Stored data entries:
-*-*-

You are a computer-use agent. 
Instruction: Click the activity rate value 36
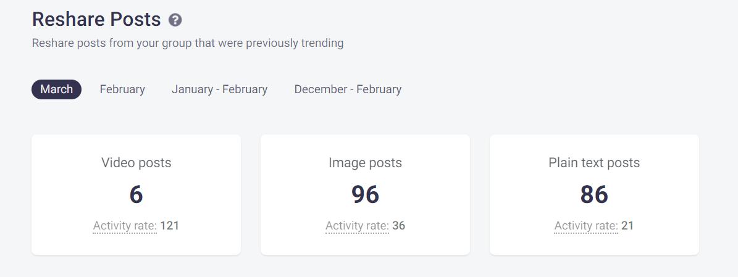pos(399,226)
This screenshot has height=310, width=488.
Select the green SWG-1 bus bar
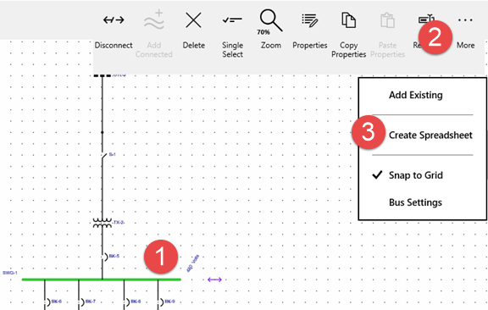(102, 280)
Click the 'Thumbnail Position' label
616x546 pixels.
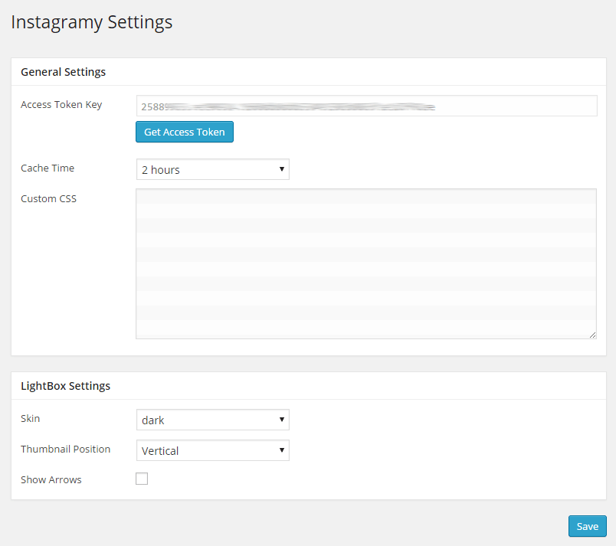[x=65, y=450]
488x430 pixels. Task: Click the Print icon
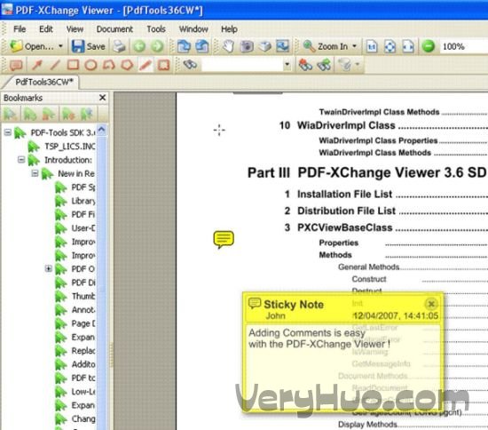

-*-*-

Task item: Where the line containing "Click the 'Thumbnail Position' label" appears in the records above, begin copying and continue exactly through the last line, with nothing else; omit every picture.

Written reply:
Click the 'Thumbnail Position' label
616x546 pixels.
[x=65, y=450]
488x430 pixels. Task: Click the Print icon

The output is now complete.